Problem =
A word-for-word copy of the listing is required, and it must contain no pictures.

Data provided =
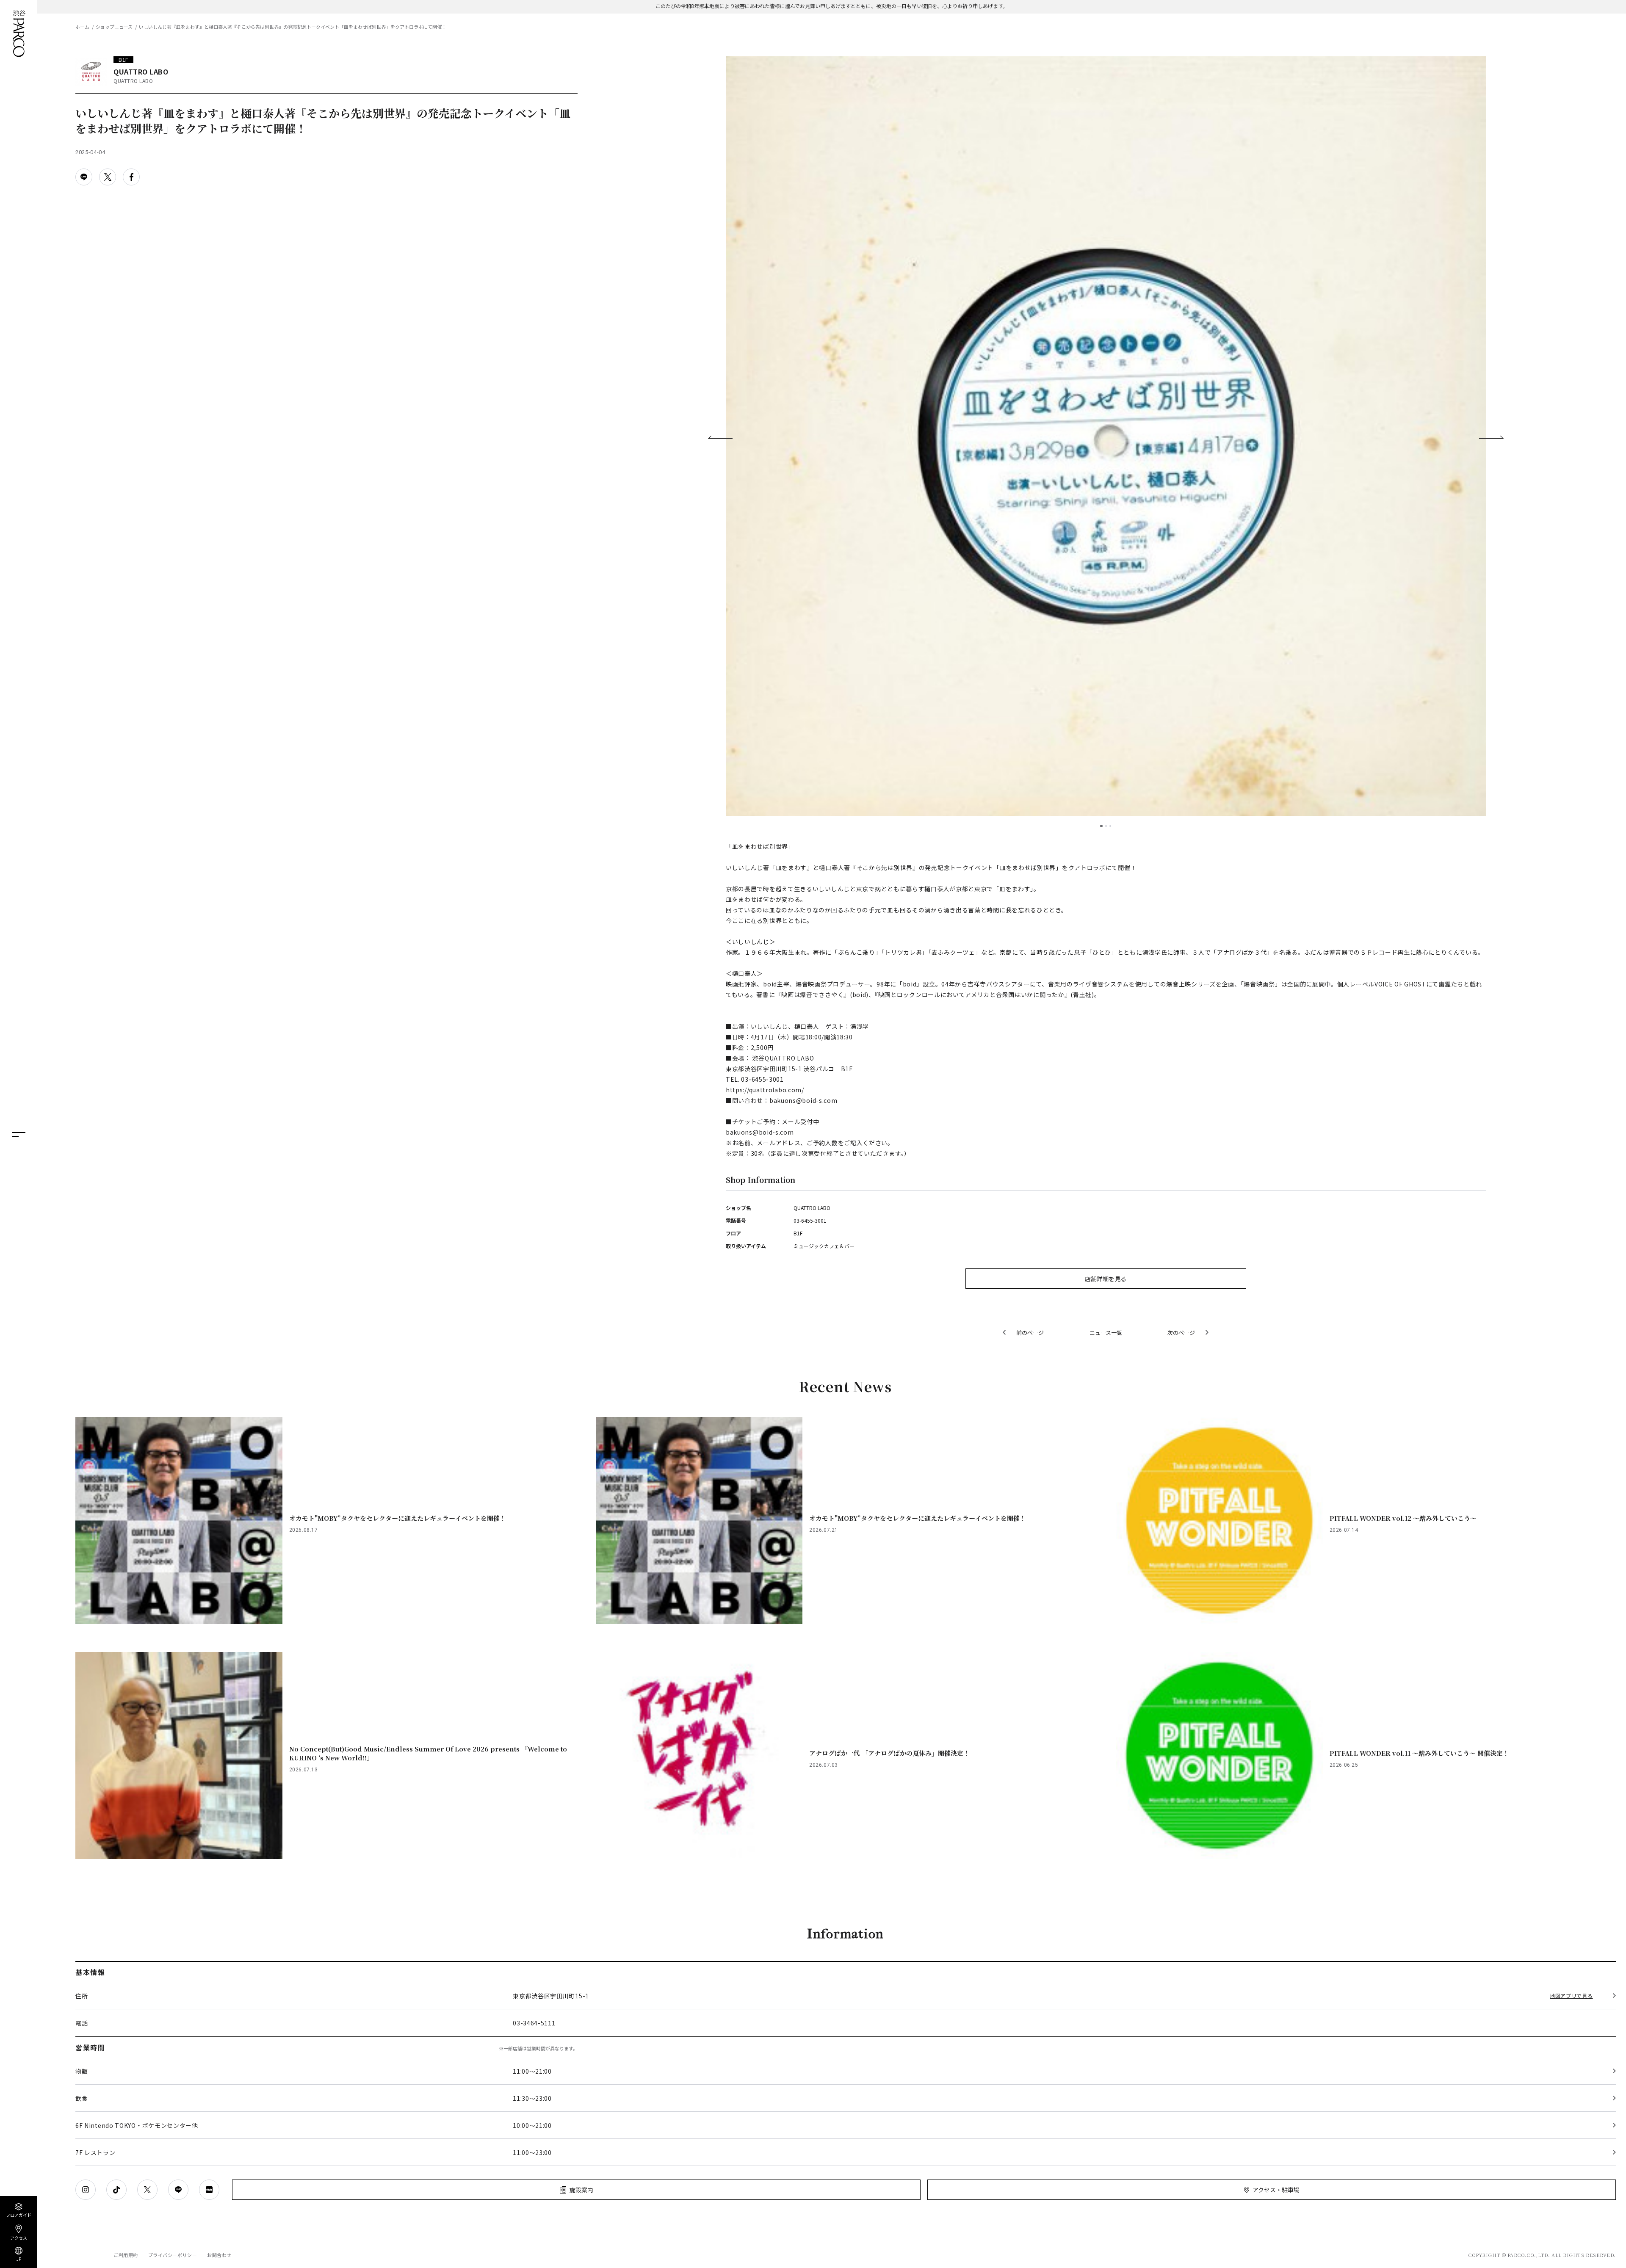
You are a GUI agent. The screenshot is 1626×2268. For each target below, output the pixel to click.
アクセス (18, 2237)
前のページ (1030, 1332)
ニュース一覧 (1106, 1333)
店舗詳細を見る (1105, 1278)
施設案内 (581, 2189)
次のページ (1181, 1332)
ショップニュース (114, 26)
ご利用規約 (125, 2255)
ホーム (82, 26)
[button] (720, 437)
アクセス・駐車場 (1276, 2189)
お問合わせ (219, 2255)
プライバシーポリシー (172, 2255)
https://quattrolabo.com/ (765, 1090)
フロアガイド (18, 2214)
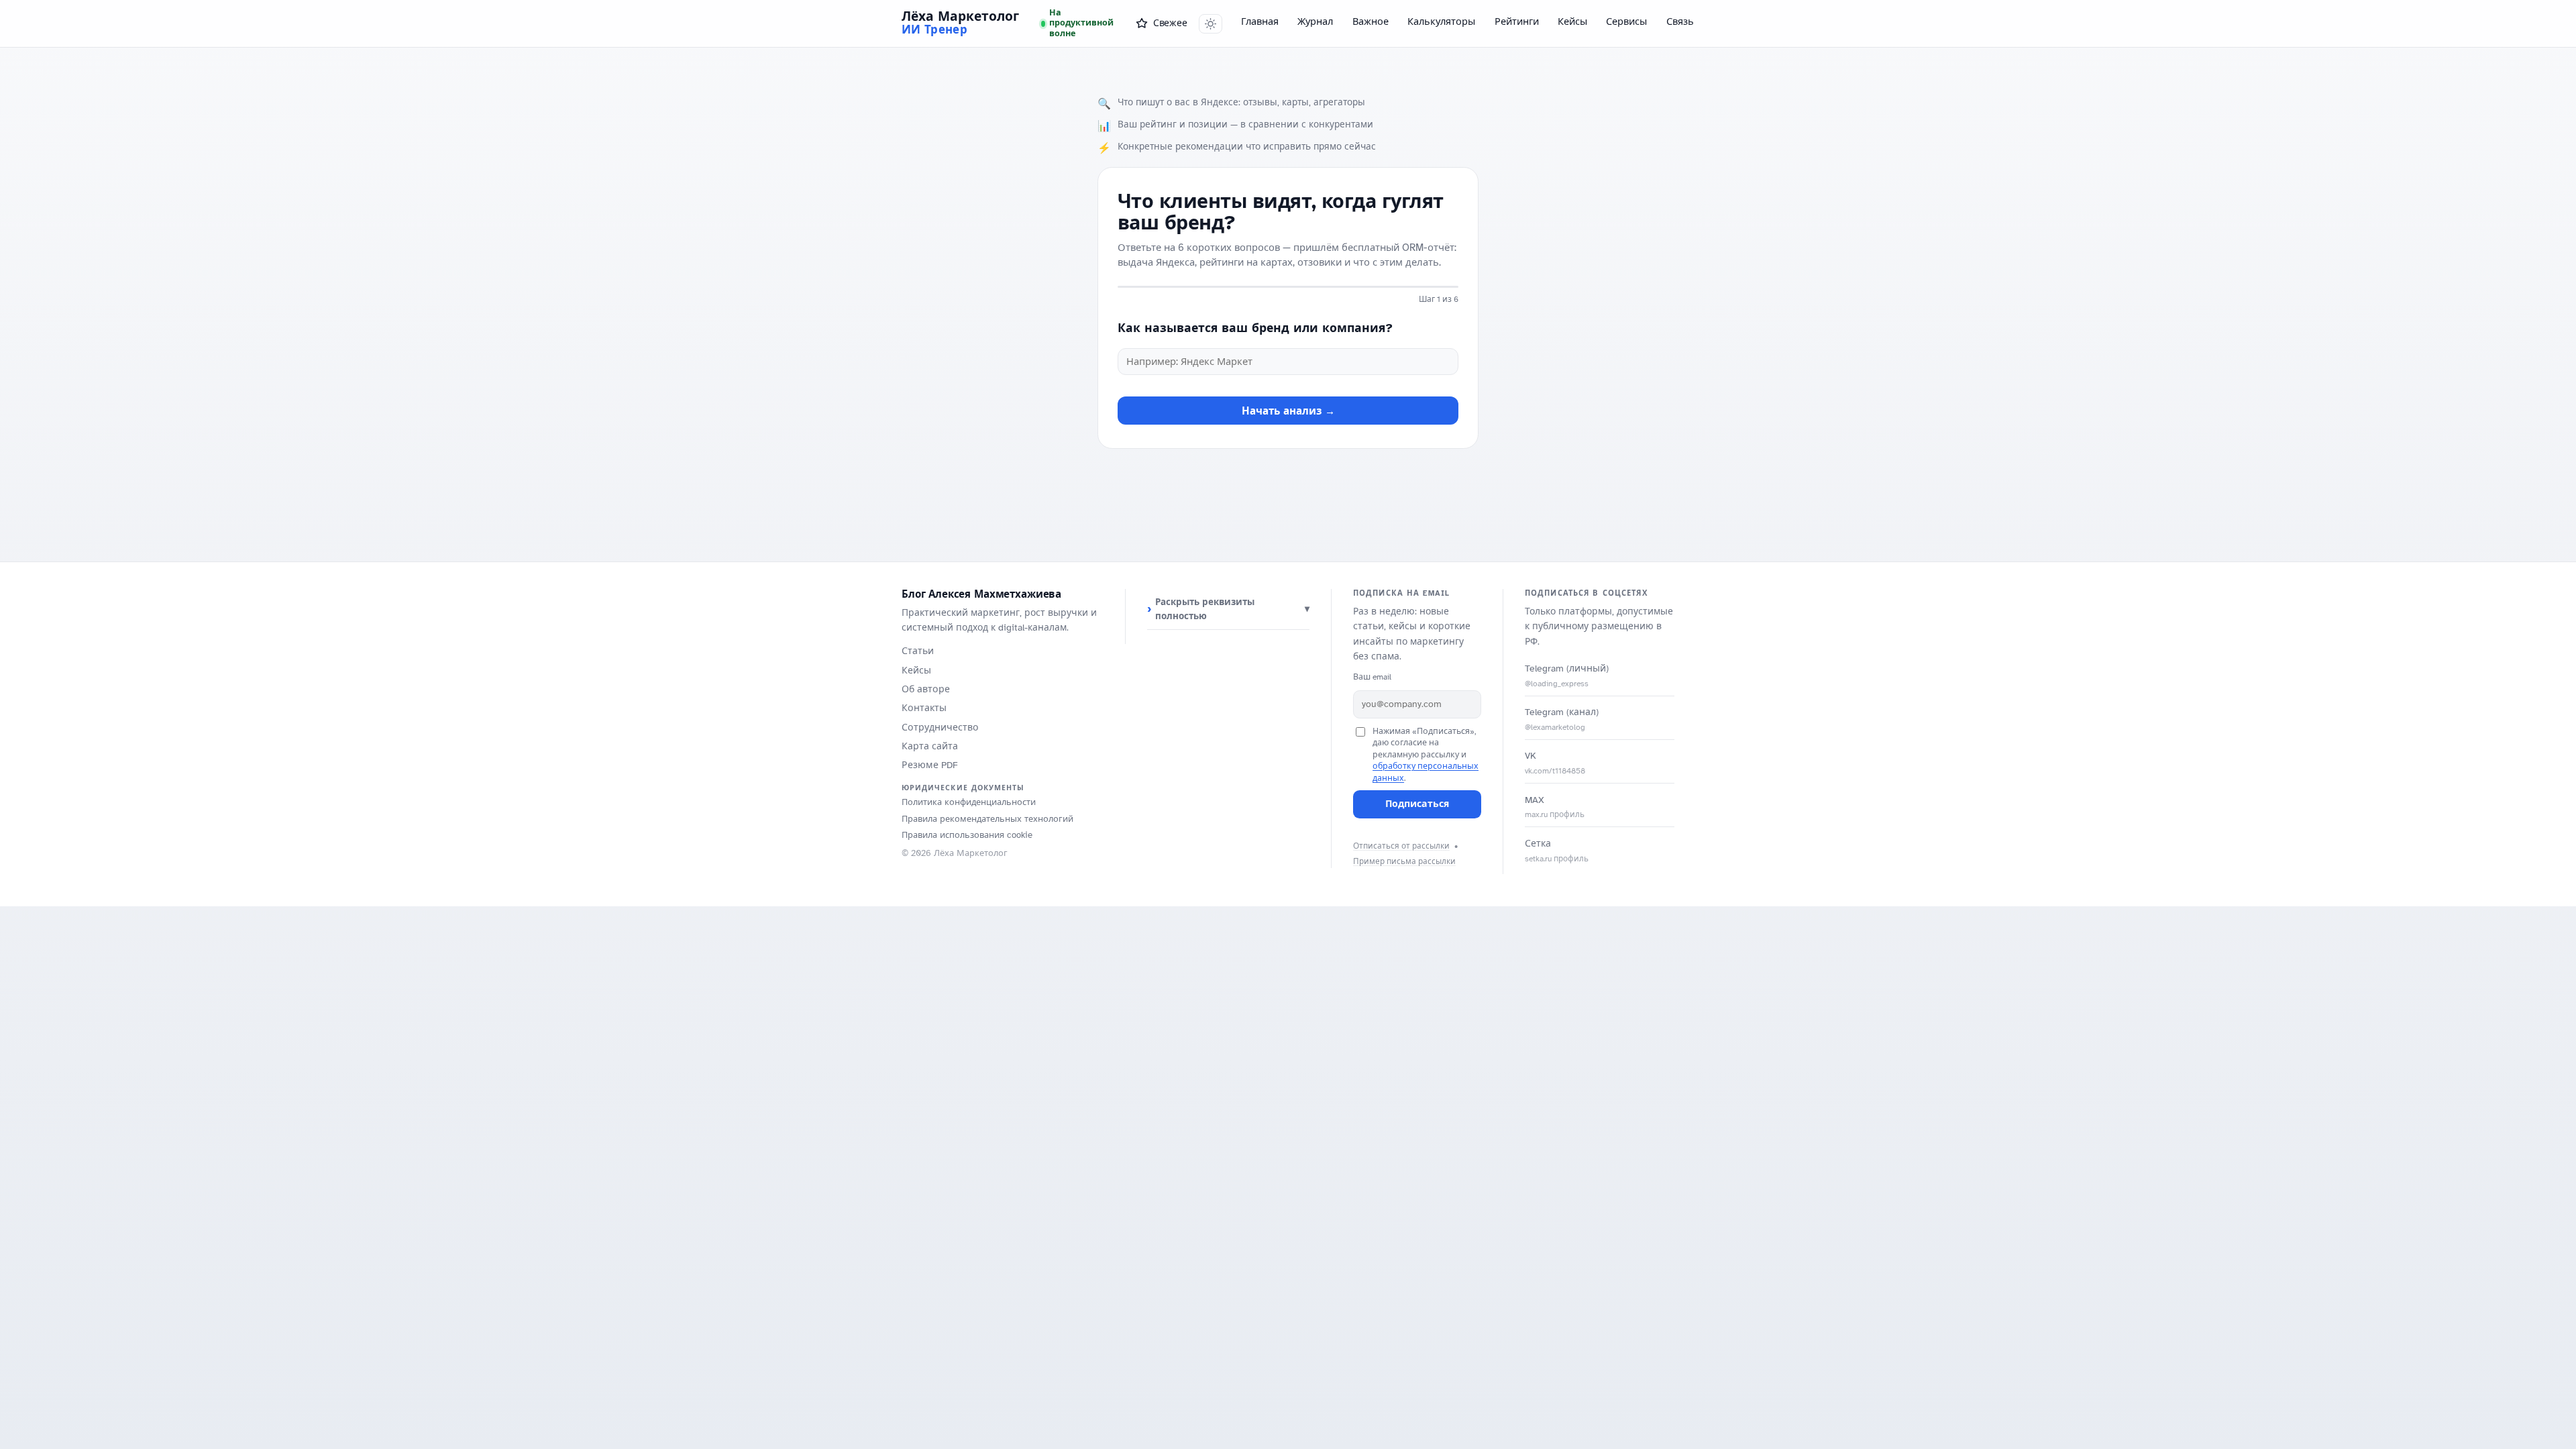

Expected output =
You are a GUI agent. The screenshot is 1626×2268. For each target below, output the pixel to click.
アクセス (18, 2237)
前のページ (1030, 1332)
ニュース一覧 (1106, 1333)
店舗詳細を見る (1105, 1278)
施設案内 (581, 2189)
次のページ (1181, 1332)
ショップニュース (114, 26)
ご利用規約 (125, 2255)
ホーム (82, 26)
[button] (720, 437)
アクセス・駐車場 (1276, 2189)
お問合わせ (219, 2255)
プライバシーポリシー (172, 2255)
https://quattrolabo.com/ (765, 1090)
フロアガイド (18, 2214)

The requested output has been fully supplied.